Thursday, December 17, 2009


~Adapted by Stephanie Weber-Slepicka
  • Go peacefully.
  • Amid the holiday craziness and rushing, remember that you do not have to participate at anyone else’s pace but your own.
  • As far as possible without giving away a piece of who you are, be on good terms with those who matter to you.
  • Speak of grief quietly and clearly, whenever you feel like it; allow others to listen to you tell your story again and again.
  • Stay away from those who drain you and be with those who give you a sense of peace.
  • If you compare your grief with the grief of others, you may become faltering and discouraged; always there will be people in different stages of grief.
  • Know that you are where you need to be for YOU.
  • Keep interested in your own plans and your own life.
  • Exercise caution in activities and traditions.

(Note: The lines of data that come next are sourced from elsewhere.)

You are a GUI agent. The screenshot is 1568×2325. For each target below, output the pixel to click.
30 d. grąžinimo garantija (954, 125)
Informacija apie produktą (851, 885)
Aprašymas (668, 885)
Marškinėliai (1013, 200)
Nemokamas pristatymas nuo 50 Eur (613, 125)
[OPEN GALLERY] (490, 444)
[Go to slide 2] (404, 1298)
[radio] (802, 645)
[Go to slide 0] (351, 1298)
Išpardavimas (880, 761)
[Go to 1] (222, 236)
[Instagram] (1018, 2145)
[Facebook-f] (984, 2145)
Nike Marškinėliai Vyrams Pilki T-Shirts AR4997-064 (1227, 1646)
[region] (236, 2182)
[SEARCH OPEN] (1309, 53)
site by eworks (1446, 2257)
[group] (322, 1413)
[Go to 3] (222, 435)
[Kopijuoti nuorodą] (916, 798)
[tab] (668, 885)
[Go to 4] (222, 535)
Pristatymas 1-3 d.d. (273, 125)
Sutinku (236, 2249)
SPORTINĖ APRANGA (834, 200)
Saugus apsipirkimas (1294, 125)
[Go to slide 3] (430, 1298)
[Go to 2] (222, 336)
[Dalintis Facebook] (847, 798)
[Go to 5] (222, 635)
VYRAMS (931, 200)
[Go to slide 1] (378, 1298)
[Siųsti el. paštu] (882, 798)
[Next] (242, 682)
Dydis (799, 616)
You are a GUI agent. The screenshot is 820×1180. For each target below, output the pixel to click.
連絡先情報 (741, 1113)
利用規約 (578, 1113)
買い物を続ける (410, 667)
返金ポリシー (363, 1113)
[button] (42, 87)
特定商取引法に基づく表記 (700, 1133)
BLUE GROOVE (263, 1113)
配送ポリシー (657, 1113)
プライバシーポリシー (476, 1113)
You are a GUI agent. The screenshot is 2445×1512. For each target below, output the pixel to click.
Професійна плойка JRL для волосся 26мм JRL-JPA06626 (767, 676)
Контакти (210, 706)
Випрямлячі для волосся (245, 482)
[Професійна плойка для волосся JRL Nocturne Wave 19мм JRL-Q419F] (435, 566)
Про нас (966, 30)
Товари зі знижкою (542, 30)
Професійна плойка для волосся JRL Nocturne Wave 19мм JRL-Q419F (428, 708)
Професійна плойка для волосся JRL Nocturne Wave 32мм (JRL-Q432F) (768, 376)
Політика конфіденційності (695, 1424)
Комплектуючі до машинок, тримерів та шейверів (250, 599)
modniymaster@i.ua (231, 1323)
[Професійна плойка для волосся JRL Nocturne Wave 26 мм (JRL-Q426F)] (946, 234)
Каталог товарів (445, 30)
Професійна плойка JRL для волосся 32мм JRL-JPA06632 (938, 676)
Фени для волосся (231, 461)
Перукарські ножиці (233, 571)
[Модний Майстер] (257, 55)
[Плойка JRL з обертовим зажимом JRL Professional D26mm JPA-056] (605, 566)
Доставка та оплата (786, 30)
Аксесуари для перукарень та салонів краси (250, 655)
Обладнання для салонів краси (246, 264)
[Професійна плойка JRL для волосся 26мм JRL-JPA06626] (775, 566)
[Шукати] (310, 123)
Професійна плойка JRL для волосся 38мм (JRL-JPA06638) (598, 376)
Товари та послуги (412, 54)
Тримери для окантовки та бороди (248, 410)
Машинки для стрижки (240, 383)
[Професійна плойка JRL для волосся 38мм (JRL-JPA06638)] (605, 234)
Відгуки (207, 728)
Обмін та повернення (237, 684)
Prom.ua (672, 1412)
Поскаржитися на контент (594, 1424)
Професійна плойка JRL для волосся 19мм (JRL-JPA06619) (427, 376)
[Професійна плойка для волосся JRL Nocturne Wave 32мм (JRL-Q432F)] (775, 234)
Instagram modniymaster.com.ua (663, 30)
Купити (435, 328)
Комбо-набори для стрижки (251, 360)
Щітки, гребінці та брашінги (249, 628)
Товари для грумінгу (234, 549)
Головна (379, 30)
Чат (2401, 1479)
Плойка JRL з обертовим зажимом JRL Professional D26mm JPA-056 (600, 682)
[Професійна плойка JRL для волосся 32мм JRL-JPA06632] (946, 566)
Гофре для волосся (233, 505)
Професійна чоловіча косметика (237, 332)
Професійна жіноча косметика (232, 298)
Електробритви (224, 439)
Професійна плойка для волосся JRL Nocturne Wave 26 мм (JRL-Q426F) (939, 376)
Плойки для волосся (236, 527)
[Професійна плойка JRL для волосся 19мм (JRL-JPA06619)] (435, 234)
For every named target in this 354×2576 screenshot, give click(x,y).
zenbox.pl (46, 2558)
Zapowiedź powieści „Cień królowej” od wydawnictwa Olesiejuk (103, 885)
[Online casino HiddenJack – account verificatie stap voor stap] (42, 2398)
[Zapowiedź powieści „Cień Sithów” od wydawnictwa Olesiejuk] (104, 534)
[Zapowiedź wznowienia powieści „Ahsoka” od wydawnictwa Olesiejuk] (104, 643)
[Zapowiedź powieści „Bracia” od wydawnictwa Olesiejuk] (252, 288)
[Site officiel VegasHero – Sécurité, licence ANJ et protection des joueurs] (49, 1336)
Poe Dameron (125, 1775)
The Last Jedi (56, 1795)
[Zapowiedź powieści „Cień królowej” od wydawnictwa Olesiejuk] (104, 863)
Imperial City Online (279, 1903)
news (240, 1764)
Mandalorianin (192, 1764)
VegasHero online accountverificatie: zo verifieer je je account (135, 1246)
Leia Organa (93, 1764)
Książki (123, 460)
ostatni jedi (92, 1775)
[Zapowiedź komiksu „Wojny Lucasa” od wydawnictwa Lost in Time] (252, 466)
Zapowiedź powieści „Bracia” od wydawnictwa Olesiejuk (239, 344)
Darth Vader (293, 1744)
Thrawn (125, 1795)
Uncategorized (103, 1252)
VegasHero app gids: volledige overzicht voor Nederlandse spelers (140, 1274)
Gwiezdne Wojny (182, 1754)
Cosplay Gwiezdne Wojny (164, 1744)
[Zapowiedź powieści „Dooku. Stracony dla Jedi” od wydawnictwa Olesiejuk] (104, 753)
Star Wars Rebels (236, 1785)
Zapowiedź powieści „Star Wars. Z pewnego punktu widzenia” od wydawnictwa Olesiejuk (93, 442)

Take care of yourself; be good to yourself. Set time limits on outings and events. Accomplish a few things and then rest. You heroically survived a death; you can heroically survive a holiday.
  • Be yourself. Cry when you feel like crying. Talk about your loved one when you are so moved. If “the world” can’t handle a name or a memory, then the world will have to learn, as you are learning. Don’t be bitter when someone talks of love. Love is still a rare and precious gift.
  • Listen, if you are able, to those of us who are farther down the road in our grief and healing. We walked where you are now walking. We remember that searing intense pain. It has gotten better for us. It will get better for you.
  • Nurture yourself. Take a break from all the “whys” and “what ifs.”
  • Fatigue and loneliness are not your friends. Reach for a tired peacefulness and some time alone.
  • Be gentle with yourself. You are a survivor of a terrible of a terrible trauma.
  • In the noisy confusion of the holiday season, strive to be at peace with yourself.
  • In spite of all that you have faced, it can still be a beautiful world. Find new meaning in the words and events of this season.